Noch ist die Nutzung von Atomenergie in Afrika wenig verbreitet. Als zweites afrikanisches Land nach Südafrika will nun Ghana Atomkraftwerke bauen; die Zustimmung der Internationalen Atomenergiebehörde liegt bereits vor. Nigeria, Marokko, Kenia, Namibia, der Senegal und Uganda haben ähnliche Pläne. Der kongolesische Aktivist Golden Misabiko kämpft seit 20 Jahren gegen den Abbau von Uran und die Nutzung von Atomenergie auf dem afrikanischen Kontinent. Im vergangenen Jahr wurde Misabiko für seine Arbeit mit dem Nuclear-Free Future Award ausgezeichnet. Die Jungle World sprach mit ihm über seine jahrzehntelange Arbeit und den Abbau von Uran in der Demokratischen Republik Kongo.

Sie arbeiten seit den neunziger Jahren als Menschenrechtsaktivist. Damals war Mobutu Sese Seko noch Präsident von Zaire. 1997 wurde er gestürzt und das Land in Demokratische Republik Kongo umbenannt. Bevor Sie sich dem Thema Uranabbau widmeten, kritisierten Sie bereits Menschenrechtsverletzungen, wurden verfolgt und verhaftet. Wie sah Ihre Arbeit in den neunziger Jahren aus?
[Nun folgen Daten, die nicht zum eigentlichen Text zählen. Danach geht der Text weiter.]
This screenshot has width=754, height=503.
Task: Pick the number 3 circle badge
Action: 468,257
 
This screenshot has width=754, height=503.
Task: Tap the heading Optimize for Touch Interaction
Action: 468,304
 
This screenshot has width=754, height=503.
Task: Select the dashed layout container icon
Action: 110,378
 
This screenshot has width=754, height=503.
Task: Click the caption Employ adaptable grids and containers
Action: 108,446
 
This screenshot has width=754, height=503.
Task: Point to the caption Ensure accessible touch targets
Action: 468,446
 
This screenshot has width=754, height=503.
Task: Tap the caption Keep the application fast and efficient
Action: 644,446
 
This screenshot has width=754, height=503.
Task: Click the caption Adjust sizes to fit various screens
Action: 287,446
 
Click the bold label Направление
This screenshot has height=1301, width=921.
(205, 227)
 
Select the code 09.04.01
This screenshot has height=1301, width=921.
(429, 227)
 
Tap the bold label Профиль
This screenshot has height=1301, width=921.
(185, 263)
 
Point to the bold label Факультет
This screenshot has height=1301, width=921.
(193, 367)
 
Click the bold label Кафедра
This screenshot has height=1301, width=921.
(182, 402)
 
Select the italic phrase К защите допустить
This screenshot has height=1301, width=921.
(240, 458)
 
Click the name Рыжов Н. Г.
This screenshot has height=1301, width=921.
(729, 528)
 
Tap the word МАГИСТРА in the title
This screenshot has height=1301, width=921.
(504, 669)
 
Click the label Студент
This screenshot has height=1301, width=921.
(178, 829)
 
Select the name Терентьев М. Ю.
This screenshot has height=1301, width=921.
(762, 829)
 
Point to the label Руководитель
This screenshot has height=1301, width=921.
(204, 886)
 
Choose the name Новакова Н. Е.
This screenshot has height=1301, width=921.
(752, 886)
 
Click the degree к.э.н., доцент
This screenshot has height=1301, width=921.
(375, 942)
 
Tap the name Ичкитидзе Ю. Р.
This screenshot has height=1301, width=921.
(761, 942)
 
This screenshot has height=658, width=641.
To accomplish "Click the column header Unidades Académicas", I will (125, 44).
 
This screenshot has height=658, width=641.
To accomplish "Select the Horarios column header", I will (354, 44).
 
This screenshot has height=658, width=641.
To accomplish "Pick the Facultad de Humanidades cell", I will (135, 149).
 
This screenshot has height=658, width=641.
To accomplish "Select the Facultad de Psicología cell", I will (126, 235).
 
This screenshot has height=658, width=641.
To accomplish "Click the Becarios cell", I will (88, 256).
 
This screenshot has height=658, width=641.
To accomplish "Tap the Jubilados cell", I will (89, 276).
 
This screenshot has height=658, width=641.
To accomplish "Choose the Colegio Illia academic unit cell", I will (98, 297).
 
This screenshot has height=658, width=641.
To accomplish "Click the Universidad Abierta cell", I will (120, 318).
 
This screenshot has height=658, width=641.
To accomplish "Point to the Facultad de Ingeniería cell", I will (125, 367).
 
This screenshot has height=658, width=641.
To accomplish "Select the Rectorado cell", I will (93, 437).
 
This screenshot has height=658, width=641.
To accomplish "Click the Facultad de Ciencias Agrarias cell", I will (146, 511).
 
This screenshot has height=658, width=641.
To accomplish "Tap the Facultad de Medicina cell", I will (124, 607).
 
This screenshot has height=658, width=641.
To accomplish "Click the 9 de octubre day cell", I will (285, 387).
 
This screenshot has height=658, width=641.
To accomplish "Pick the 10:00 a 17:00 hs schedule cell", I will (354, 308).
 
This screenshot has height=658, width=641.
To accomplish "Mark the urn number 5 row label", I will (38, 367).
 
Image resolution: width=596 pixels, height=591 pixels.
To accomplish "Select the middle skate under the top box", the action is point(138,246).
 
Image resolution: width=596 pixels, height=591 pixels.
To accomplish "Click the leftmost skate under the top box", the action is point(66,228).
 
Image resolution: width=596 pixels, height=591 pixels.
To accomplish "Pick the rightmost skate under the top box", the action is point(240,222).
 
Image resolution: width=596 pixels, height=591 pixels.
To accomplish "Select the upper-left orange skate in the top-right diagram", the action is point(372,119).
Als 1996 der Krieg im Osten des Kongo begann, war ich schockiert. Ich versuchte, meinen Einfluss als Menschenrechtsverteidiger zu nutzen und fuhr mit einem Team aus zivilgesellschaftlichen Führungspersonen, Menschenrechtsaktivisten und einigen Politikern nach Kinshasa. Ich wollte die Parlamentsmitglieder davon überzeugen, dass sie alles tun müssen, um diesen Krieg zu verhindern, aber sie hörten mir nicht zu. Manche fragten sogar, ob ich neidisch sei – auf diese Bewegung, die Mobutu fortjagen und Wandel bringen würde. Sehr bald wurde dann aber klar, dass die Rebellengruppen, die in den Kongo kamen, grundlegende Menschenrechte in keiner Weise respektierten.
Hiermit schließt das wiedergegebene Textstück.